Greg looked over at him like he was kind of surprised Kevin was speaking to him at all, which did nothing to alleviate the build-up of guilt. “Fine.” He shrugged, then added after a moment, “Are you?”
Kevin nodded. “Thank you,” he said. “For stepping in. You didn’t have to do that.”
The boy flipped a loose tendril of blonde hair out of his eyes, shifting almost uneasily under Kevin’s gaze. He offered another shrug. “Well, I did it anyway.”
He blinked. It really was that easy, wasn’t it? There were a hundred things Kevin wanted to say to him all at once: how sorry he was that he hadn’t stood up for Greg two years ago, how sorry he was that he continued to ignore it every time since. How brave he thought he was. How much Kevin wished he could be as brave as him. How… how pretty his eyes were, now that they were finally standing close enough to see them properly.
Kevin shook his head at the last one, trying to figure out how to speak again, when Greg started to walk toward the field.
“Wait!” Kevin stopped him, and Greg turned back to him. Kevin swallowed, suddenly hyper-aware of the fact that he was standing in only his garments. He met his eyes anyway. “Why?” he asked simply.
Grey quirked an eyebrow. “Why what?”
“Why did you step in? When you didn’t have to?”
If Greg read anything more, anything deeper, behind the intensity in Kevin’s voice, in his eyes, he didn’t let on. Instead, he offered Kevin the smallest of smiles, making him once again wonder how he never noticed how pretty Greg Sakaitus was.
“I know what it’s like to be different here, too,” he said. And then he jogged toward the field.
Kevin was left standing between the rows of lockers, dumbfounded and stock still in his garment shorts. He was definitely going to be getting extra laps for being late to warm-ups, but he didn’t really care.
As he finished getting changed, Kevin thought about how much time he had spent trying silently to convince himself and everyone around him that he wasn’t like Greg, when all along, he was a better example than anything the church or his parents had ever set before him. Maybe Greg had it right. Maybe it was a bold thing to be your authentic self in a town like Carmel, Indiana, but it certainly wasn’t the worst thing you could be.
Maybe Kevin could afford to be a lot more like him.
Graduation was in a few months, which was terrifying most of the time when he thought about it. But it had also begun to carve out a little bit of light at the end of a tunnel he didn’t even realize he was walking through until he began to approach the end. And then the light got bigger. And bigger. And bigger.

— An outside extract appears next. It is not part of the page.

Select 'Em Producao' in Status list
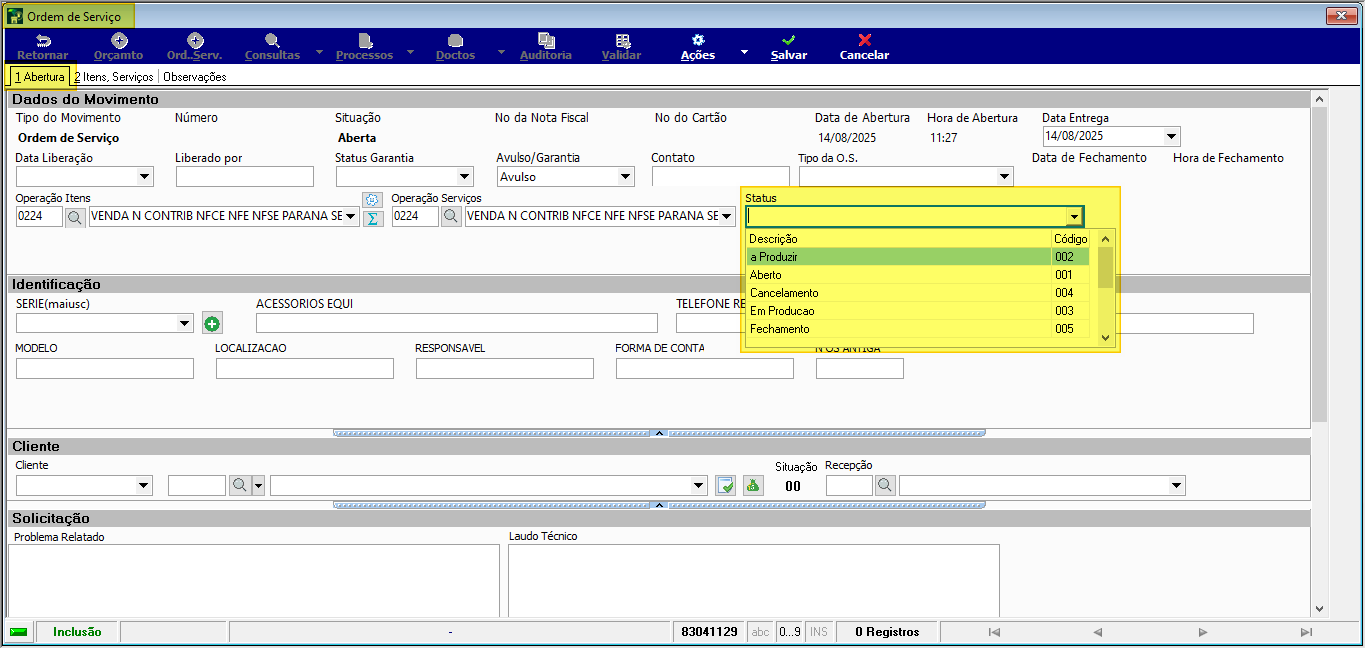 pyautogui.click(x=919, y=311)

Graduating meant cutting the ties that held him here in Indiana. The narrow plane of existence he had grown up in would be expanded to the whole world, and he could go wherever he wanted. In another year, he would be going off to his mission, hopefully somewhere far, far away from here. Maybe he would even make some real friends while he was there. He even allowed himself to really, really hope so.
As he jogged out onto the field, the first set of eyes he caught belonged to Greg, who offered him another private smile as he sank onto the asphalt beside him and started stretching.
Or maybe, he thought, with a wild flash of rebellion, His future could be something else entirely.